Las luces de la novena planta del HUCA marcaban el ritmo de la pandemia a la congregación de las Carmelitas Descalzas. “Leímos en la prensa que se se había reservado esa planta para los enfermos covid y a medida que avanzaban los días veíamos como se llenaba cada vez más y pensábamos mucho en las familias. Nosotras tuvimos ingresada a una hermana, que falleció en el mes de enero por otras causas, y vivimos la dureza del aislamiento que suponía la restricción de las visitas”.

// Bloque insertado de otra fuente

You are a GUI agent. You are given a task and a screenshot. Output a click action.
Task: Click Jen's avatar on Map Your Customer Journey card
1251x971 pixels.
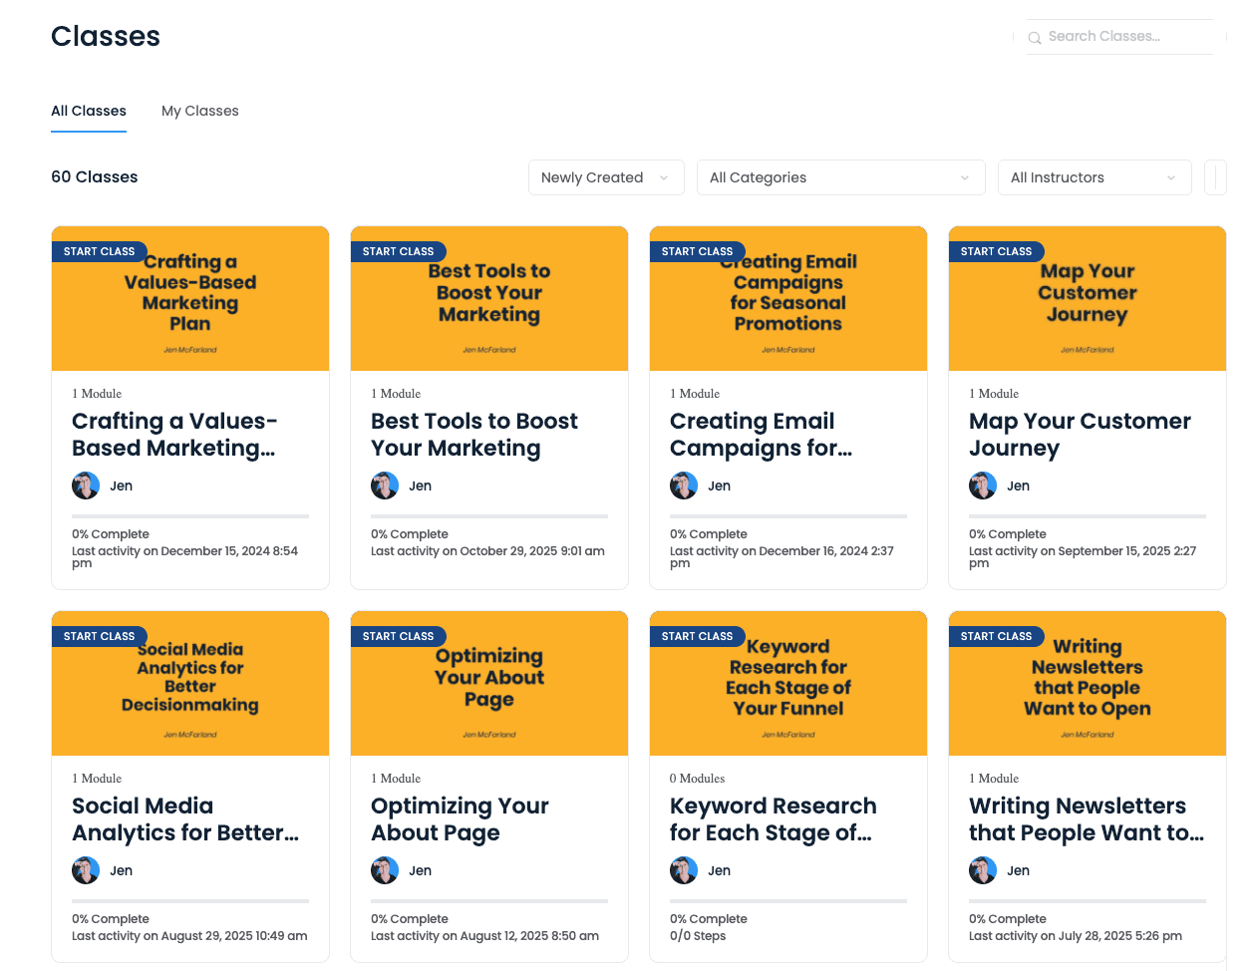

La vista desde este convento, situado en la falda del Naranco, en Oviedo, es privilegiada. Pero el 15 de marzo el latido de la ciudad dejó de sonar. “Por semana el ruido de los atascos llega hasta las ventanas de las habitaciones, pero de repente dejamos de ver coches en la autopista y todo quedó en silencio”.

María Teresa Montoto lleva tres décadas viviendo en clausura y desde hace un año y medio es la priora de la congregación. “Cuando vi la rueda de prensa de Pedro Sánchez pensé en una película de ciencia ficción”, recuerda. La fuente principal de ingresos de las 18 religiosas de la comunidad son los productos de repostería artesanal que elaboran en el obrador. “A nosotras no poder salir no nos afectaba en la vida diaria, pero sí tuvimos que hacer certificados para la persona que nos ayuda en el reparto a las tiendas y para la trabajadora que cuida de las hermanas mayores”.

El coronavirus no atravesó las paredes del convento, pero eso no evitó que hubiera preocupación y miedo. “Encontramos de casualidad una caja de mascarillas, pero cada vez que la priora volvía de la compra, una vez a la semana, solo nos faltaba fumigarla”, explica la hermana Marifé. Su padre se contagió en una residencia de mayores de Madrid . “Sobrevivió al covid, pero le han quedado muchas secuelas. Mi madre falleció en octubre y fue la última vez que pude viajar. El tanatorio y el funeral fueron momentos muy duros”, recuerda. “El virus nos ha enseñado a ser más humildes, queríamos ser dioses y no lo somos”.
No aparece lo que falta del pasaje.